Écrire Un défenseur des droits humains en danger

Lors de sa rencontre annuelle au palais présidentiel avec le Conseil des sages musulmans de Banjul pour la korité [Aïd el Fitr], le 2 mai 2022, le président de la République gambienne, Adama Barrow, a accusé le défenseur des droits humains Madi Jobarteh d’être un « fauteur de troubles » et de chercher à répandre la violence dans le pays.

Il semble que cette accusation soit liée à un message, récemment publié sur les réseaux sociaux, dans lequel Madi Jobarteh appelait à la destitution d’un ministre pour mauvaise gestion des terres publiques.

Ces propos du président mettent en danger la sécurité de Madi Jobarteh et portent fondamentalement atteinte au droit à la liberté d’expression en Gambie.
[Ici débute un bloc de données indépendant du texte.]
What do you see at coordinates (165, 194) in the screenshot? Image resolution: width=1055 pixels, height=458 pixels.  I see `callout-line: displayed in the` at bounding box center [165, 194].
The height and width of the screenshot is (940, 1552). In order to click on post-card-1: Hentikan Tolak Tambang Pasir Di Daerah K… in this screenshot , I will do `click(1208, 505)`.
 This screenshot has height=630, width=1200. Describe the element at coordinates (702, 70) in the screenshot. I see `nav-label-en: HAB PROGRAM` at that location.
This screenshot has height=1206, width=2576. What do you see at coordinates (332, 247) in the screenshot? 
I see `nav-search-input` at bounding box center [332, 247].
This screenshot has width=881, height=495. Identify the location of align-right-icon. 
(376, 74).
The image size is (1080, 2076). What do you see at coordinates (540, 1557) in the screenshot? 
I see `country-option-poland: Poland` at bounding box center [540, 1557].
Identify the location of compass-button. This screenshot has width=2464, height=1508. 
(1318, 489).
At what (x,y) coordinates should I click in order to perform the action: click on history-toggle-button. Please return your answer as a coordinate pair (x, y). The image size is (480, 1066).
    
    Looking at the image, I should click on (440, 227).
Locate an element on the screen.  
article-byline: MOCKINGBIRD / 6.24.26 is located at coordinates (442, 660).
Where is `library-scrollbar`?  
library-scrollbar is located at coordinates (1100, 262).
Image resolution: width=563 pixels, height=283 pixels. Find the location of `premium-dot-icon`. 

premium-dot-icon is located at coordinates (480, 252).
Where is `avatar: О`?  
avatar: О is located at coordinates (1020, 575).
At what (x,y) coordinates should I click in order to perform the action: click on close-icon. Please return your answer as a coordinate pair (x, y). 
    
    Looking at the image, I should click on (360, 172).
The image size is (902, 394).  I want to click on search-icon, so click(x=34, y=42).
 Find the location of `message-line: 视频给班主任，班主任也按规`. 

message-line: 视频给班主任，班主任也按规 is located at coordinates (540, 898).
Le président de la République gambienne a porté ces accusations contre Madi Jobarteh dans un discours à l’occasion de sa réunion annuelle avec le Conseil des sages musulmans de Banjul pour la korité [nom donné en Afrique de l’Ouest à l’Aïd el Fitr, fête marquant la fin du jeûne du ramadan], le 2 mai 2022, au palais présidentiel. Madi Jobarteh s’est vu reprocher d’être un fauteur de troubles et de répandre la violence dans le pays. Il semble que ces propos aient été tenus en réponse à un message publié sur les réseaux sociaux par Madi Jobarteh le 20 avril.

Dans cette publication, il appelait à la destitution du ministre de l’Administration du territoire, Musa Drammeh, pour mauvaise gestion des terres publiques. Quelques semaines auparavant, le gouvernement avait reconnu, après la diffusion d’un document confidentiel sur les réseaux sociaux, que des terrains publics avaient été octroyés au vice-président, à plusieurs ministres ainsi qu’à des particuliers. Le gouvernement affirme avoir respecté la loi.

Les accusations formulées par Adama Barrow contre les médias dans ce même discours, selon lesquelles les médias contribueraient à déstabiliser le pays en offrant une tribune à l’un des principaux détracteurs du président, sont contraires aux droits à la liberté d’expression, de réunion pacifique et d’association, qui sont garantis par l’article 25 de la Constitution gambienne.

Ce n’est pas la première fois que Madi Jobarteh est la cible de harcèlement. Le 30 juin 2020, il a été arrêté et inculpé de diffusion de fausses informations au titre de l’article 181A du Code pénal, après avoir déclaré, lors d’une manifestation Black Lives Matter qu’il avait organisée, que les autorités n’avaient pas enquêté sur la mort de trois citoyens gambiens tués par des policiers. Les charges ont été abandonnées le mois suivant.
Après son entrée en fonction à l’issue de l’élection présidentielle de 2016, Adama Barrow s’est engagé à mener des réformes décisives pour mettre fin à la répression qui avait marqué le gouvernement de son prédécesseur, Yahya Jammeh. Près de cinq ans plus tard, malgré certains progrès, la situation n’a pas autant évolué que l’on pouvait l’espérer, notamment le paysage législatif gambien, qui n’a guère changé.

Bien que la protection du droit à la liberté d’expression et d’autres droits se soit améliorée depuis 2016, les dispositions législatives répressives de l’ère Jammeh n’ont pas été abolies, comme certains passages de la Loi de 2009 sur l’information et les communications. Ces dispositions sont toujours utilisées pour réprimer les personnes qui défendent les droits humains, mènent des activités militantes ou exercent le métier de journaliste, ainsi que les groupes de la société civile.

En décembre 2021, Adama Barrow a remporté l’élection présidentielle et a été reconduit dans ses fonctions pour un deuxième mandat de cinq ans. Les propos tels que ceux qu’il a tenus à l’encontre de Madi Jobarteh montrent de manière préoccupante que le président peut remettre en cause et menacer les défenseur·e·s des droits humains, les médias et les militant·e·s de la société civile pour leurs activités légitimes.